I've found slingshot shooting to be a new and invigorating challenge. I started out shooting instinctively because I could not figure out how to aim a slingshot that had no sights. Then I learned to draw the line on the top band ttf brom a Bill Hays video. My shooting improved a lot. I thought that might be as good as it gets until Bill sent me a slingshot with a rifle sight on it. Nice going. With the line drawn on the band lining up with the V sight I began to get the picture. Still not there and have a long way to go. But I have gone from using a gallon can lid for a target to using a tuna can lid to a beer bottle cap. Still not a consistent shot but did manage to cut or almost cut a card.

Here's hoping this thread and this topic never dies. This is a topic that all of us new slingshot shooters need to address and benefit from the experience and stories of those willing to continue to instruct us.

Who's next?


----------



## RHTWIST (Jan 31, 2014)

JR, I like it. I got a pile of good shooting stories myself. I used to be a cartridge nut, especially the .308 family, now I like slingshots. I like your use of the word "instinctive" I learned it side by side with the term "snap shooting".
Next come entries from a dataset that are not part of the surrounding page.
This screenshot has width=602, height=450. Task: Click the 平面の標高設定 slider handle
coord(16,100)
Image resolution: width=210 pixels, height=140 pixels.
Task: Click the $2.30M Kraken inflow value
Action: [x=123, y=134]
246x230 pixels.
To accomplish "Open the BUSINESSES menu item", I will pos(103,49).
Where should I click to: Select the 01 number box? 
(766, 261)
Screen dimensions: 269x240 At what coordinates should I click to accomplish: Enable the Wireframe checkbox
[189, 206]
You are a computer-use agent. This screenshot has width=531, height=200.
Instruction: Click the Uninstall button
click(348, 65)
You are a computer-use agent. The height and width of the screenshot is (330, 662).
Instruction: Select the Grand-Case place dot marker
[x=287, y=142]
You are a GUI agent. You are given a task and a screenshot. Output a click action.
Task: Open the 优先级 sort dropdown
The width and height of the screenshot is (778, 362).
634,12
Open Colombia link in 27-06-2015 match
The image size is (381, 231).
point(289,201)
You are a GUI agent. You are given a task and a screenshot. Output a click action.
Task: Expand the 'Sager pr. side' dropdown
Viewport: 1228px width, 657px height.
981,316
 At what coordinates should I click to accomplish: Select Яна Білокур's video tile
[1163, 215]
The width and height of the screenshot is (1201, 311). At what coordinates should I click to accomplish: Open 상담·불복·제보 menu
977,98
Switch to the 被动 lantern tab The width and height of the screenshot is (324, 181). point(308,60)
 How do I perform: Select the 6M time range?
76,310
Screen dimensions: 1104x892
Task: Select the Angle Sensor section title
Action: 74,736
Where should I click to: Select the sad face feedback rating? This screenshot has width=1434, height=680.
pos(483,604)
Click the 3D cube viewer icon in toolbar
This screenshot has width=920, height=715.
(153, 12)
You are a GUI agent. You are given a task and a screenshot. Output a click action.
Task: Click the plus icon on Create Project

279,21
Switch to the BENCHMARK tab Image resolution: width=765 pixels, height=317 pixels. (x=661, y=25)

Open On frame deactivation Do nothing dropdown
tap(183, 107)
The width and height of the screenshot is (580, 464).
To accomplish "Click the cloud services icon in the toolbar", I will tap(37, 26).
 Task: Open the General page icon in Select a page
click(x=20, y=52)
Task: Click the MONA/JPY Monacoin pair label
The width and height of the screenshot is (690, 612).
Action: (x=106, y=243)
Sometimes, we can put too much emphasis on a word use such, as "aiming". I think many posts, we're all saying something similar, in our own manner.

"Hey feller, what do you aim to do with that slingshot your holding?" "Well, I aim to hit that can down there." - CD


----------



## RHTWIST (Jan 31, 2014)

tastetickles said:


> After two practice session with a proper catch box and a 1 inch target at 30 feet, I lost all my accuracy even going through my steps of my aiming. It has gone more "intuitive" in a sense when I do get a few great shots in and misses whenever I spend more time rechecking on the shooter side of things. How do I proceed from here? Should I recheck and find a new anchor or reference point again or do I just wing it intuitively and hope it gets better?


Taste, If your looking for a new anchor point try this; put the BACK of your hand to the side of your face, pushing one of your knuckles into your ear. You can pick the knuckle, try them all, but the more you get up toward your pointer finger the closer the line of sight is.

It's a solid anchor, as is the cheek bone, and your head may move less as "your knuckle is pushing into your ear" ; redundantly stated but serves 2 purposes. -CD


----------



## VAshooter (Feb 10, 2015)

Back when I was in the Navy we would go to sea for 6 or 8 months before we came back to our home port. When you are cooped up on a small ship with a couple hundred sailors you hear every sailor's stories many times. Usually the stories change with each telling so they are always interesting. Even if they don't change, where else are you going to go?

I agree that it doesn't hurt to talk about topics that have been discussed before. If they bore someone they can skip over the thread. They are fresh for us new guys and someone may contribute something new to the discussion.


----------



## joeydude (Jul 29, 2017)

I shoot primarily instinctive .. it's the way I wanted to learn so I made myself not give up.. I love slingshots and everytging about them!!  good clean fun! 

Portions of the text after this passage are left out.